Regina - Thanks - showing up at the page is the important thing... glad you're able to do it, too - and hoping you also break through soon.

Alex - Dude! (Hearing our sons saying that out in the yard makes me grin - I have to make sure they don't see me). You said it. And these four little paintings are starting to feel like boulders up a hill... coat of paint 6 on most of them just now - waiting to dry and see what is. Rolling a lot of snake eyes when I thrown 'em again.

Susan - I'd say the other evening I was somewhere between furious and resentful, with the latter being one of those more passive emotions I hate. As a teen I read Cyrano de Bergerac and found me - so many parts of me. I may seem "composed" (a brilliant word choice on your part, on many levels) but "seething" works most of the time in some way, too. Manners keep it from showing.

Genie - Yes they are!!!

Kenju - Thanks! They are a little better than a poke in the eye - the problem is I know what they could have been. That's the hard part.

Lisa - Birth and gestation - I can't really know what that's like for women, of course, but it often does feel like something large is growing and it ain't gonna come out that small opening without pain. I know what you mean about the stories. Can't translate them to words - they're stuck in there with no expression. Images do it, too, oddly. Sometimes they're in the most incredible colors - but they're emotional colors and they have no translation into the ones we see.

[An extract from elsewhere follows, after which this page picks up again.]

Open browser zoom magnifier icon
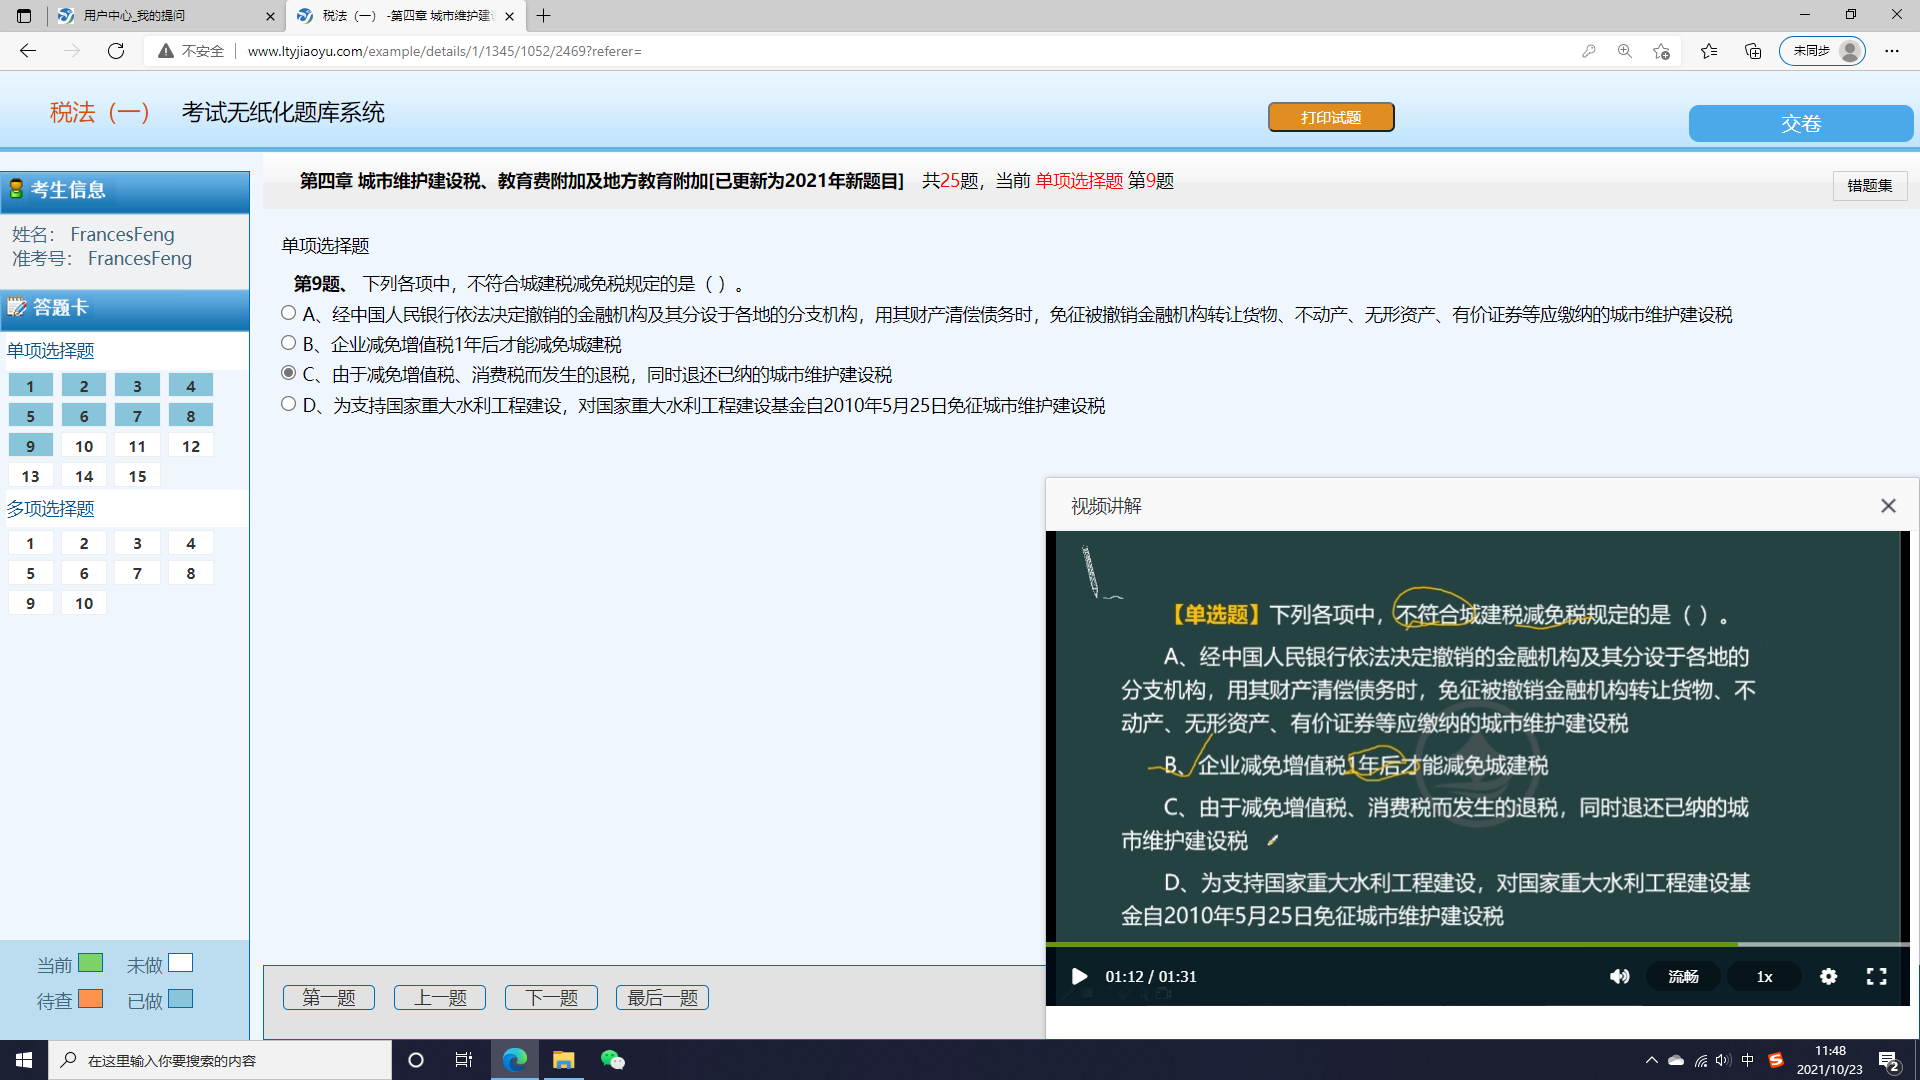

That's why I long for MORE COLORS. Unreal, superhuman colors.

Tammy Vitale - More about birth and gestation! Yes, I hope that's what this is - not a barren stretch, but a pregnant stretch.

Karen A - ibid! And I see you reference hope vs. wishful thinking again, a theme we've talked about before. We hate to fool ourselves, we fear maybe we are, but we need it. We need to look on the bright side of the gloom.

Pagan - I'm sorry you're also caught up in this flat colorless place, listless and directionless. Maybe this is normal animal prep for the spring? An imposed rest before the surge.

Giggles - Thanks! You definitely have me beat on the gloom side... my work is in Healthcare IT - a good place to be right now. My frustrations have been more immediate and urgent at work - but I'd rather have that than no job, or a job in a shrinking or imploded industry.

It shall pass. Time rolls on and carries us with it to somewhere else. Sometimes I hate that, wanting to linger, but this time I'm glad for it.

susan said...

I'm glad to read you're feeling better. I got a bit concerned after the fact that I might have offended you and I'd never want to do that. Your demeanor up here is refreshingly mannerly.

Anonymous said...

:-)

Steve Emery said...

Susan - no offense - I smiled as I read your post.

Gypsy - Always nice to see your avatar and words (even when there are no words).